Sometimes an excellent operating system can be made even better
Microsoft Office Project Server 2007
- Project Web Access has a good look and feel to it, which can run off a stand-alone Project Server or off a SharePoint Project application server; Outlook add-in can act as a timesheet interface
- It's not easy to upgrade from Project 2003 server to Project 2007, there is no viewer functionality within SharePoint
Project Server 2007 is not only a worthwhile upgrade to Project Server 2003 from a stand-alone perspective, it also has the capability to change how teams work and get managed when used in combination with SharePoint Server 2007. There's a definite learning curve here for server administrators as well as a meaty planning process, but the benefits of that work can be huge.
We have taken a look at how MOSS (Microsoft Office SharePoint Server 2007) and Project Server 2007 combine to give project managers a better handle on team management.

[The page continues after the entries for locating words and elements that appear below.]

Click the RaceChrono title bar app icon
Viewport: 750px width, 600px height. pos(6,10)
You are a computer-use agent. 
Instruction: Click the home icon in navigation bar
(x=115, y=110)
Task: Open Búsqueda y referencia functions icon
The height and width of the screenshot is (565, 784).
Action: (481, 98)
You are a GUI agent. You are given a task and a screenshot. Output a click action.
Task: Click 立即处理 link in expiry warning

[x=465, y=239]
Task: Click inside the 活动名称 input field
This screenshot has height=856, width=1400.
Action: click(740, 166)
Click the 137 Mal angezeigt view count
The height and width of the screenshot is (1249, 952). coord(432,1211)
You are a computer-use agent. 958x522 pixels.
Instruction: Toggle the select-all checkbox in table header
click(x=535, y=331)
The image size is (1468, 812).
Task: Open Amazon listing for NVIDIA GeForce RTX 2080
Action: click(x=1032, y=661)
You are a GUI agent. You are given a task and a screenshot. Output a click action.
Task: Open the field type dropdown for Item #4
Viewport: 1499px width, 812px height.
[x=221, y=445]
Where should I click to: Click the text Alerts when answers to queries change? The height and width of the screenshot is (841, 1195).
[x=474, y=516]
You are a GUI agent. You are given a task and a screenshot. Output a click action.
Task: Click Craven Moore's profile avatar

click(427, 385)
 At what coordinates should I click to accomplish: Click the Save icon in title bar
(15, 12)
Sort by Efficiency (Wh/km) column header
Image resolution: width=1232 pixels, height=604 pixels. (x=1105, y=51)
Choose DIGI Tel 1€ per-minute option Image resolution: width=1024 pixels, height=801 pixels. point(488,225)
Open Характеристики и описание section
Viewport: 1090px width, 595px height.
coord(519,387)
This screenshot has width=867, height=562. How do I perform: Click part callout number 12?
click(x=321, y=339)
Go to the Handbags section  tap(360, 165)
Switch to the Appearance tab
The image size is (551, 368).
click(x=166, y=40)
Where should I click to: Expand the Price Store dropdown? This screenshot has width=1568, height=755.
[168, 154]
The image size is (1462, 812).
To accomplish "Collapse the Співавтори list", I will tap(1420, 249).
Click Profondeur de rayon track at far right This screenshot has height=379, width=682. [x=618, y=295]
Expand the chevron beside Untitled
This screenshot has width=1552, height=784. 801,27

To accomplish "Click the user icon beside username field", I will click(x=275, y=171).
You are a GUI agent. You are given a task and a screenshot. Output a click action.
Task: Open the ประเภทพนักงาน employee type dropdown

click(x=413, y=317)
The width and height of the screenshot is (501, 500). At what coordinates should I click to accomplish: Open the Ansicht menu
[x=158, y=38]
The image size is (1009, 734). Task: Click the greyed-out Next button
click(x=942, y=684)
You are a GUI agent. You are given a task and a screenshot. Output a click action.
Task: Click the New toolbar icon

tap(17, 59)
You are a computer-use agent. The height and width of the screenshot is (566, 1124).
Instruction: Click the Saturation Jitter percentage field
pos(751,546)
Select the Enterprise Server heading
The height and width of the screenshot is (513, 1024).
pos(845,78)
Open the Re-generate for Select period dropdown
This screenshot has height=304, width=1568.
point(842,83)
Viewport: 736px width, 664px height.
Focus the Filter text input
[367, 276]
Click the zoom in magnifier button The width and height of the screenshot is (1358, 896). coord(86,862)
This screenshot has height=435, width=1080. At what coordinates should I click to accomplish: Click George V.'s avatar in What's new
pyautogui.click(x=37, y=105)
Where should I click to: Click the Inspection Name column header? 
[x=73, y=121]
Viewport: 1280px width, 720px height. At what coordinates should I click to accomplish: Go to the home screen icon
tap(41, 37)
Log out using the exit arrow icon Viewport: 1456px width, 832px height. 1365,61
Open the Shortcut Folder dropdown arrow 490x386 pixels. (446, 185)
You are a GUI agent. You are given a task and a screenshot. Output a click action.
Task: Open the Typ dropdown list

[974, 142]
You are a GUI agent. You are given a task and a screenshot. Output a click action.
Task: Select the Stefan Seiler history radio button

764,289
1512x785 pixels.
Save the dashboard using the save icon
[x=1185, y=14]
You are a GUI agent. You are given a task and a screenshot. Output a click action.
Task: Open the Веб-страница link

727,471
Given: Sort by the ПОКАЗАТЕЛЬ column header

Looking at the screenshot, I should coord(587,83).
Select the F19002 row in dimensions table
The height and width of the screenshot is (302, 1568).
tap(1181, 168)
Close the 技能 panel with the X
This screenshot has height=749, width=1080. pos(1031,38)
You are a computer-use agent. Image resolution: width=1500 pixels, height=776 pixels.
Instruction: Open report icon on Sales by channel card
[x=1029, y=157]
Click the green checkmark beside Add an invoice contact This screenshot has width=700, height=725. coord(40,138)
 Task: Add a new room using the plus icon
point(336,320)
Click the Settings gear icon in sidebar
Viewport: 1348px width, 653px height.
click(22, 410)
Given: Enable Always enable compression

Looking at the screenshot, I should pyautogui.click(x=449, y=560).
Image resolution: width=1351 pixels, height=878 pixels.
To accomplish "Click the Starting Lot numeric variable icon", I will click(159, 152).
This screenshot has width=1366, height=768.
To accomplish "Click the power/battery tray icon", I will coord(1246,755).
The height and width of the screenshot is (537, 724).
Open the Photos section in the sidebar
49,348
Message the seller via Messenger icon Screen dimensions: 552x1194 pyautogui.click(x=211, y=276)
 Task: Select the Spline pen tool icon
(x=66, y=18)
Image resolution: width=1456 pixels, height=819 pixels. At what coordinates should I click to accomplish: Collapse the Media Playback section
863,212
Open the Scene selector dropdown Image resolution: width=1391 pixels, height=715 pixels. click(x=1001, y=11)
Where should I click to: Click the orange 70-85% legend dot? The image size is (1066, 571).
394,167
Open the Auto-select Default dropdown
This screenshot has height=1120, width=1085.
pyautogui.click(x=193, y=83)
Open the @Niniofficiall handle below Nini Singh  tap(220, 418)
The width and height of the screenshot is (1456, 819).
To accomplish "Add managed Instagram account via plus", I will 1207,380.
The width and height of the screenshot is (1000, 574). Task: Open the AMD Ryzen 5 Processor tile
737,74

This isn't a review of the Office Project 2007 client, but we'd be remiss if we didn't run down a few of its newer capabilities before moving to the server. The 2007 client incorporates the new ribbon-style UI (user interface) contained in most of the other Office 2007 client applications. This is intended to make the UI easier to learn for new users and faster for experienced users, but we're only lukewarm on its success in those endeavours. The new ribbon doesn't seem to decrease complexity as much as it simply reorganises it. Features and concepts will still need to be learned, and experienced users will still need to figure out where those same functions are located in the new UI.
You'll find two basic flavours of the Project client (Project Standard 2007 and Project Professional 2007) bolstered by a third (Project Web Access 2007) once you've installed Project Server 2007. Only Project Standard can be run as a stand-alone client application with full functionality. Both Professional and Web Access require Project Server on the back end -- Professional so you can access all its features, Web Access so you can access it at all.
Standard and Professional carry most of the same features for basic project management, including project editing, all the calendar views and task creation capabilities, etc. Web Access really only allows Gantt chart views and task creation at this level, though if the OLAP capabilities provided in the new Project Server 2007 appeal to you, then Web Access is the only UI that will let your users access those features.
Where Standard and Professional begin to differ is in team management. Only Professional gives project managers full resource management features, including team assignments, collaboration support, and specific things such as timesheets. Also, only Professional can make use of the capabilities provided by SharePoint when it and Project Server are combined for better back-end data access.
Customisability, however, is a mixed bag, so shop carefully. You can customise Project Standard to a certain degree using Visual Basic for Applications. However, only Project Professional and Web Access can make use of the much beefier API offered by Project Server. Additionally, should project managers want to use the new Server's permissioning capabilities, they will have to turn to Professional and Web Access as well. Finally, Project Server can only be administered from the Web Access UI, unless you've combined it with SharePoint, in which case it can largely be managed from SharePoint's central administration screens.
For the most part, Microsoft has ensured that Project Professional is the required client version to make use of Project Server 2007. While the Web Access UI is somewhat functional, it's really only good as an executive-style viewer of team project data and as a feature add-on to the fat client interface. Project Standard is good only for single-user project managers.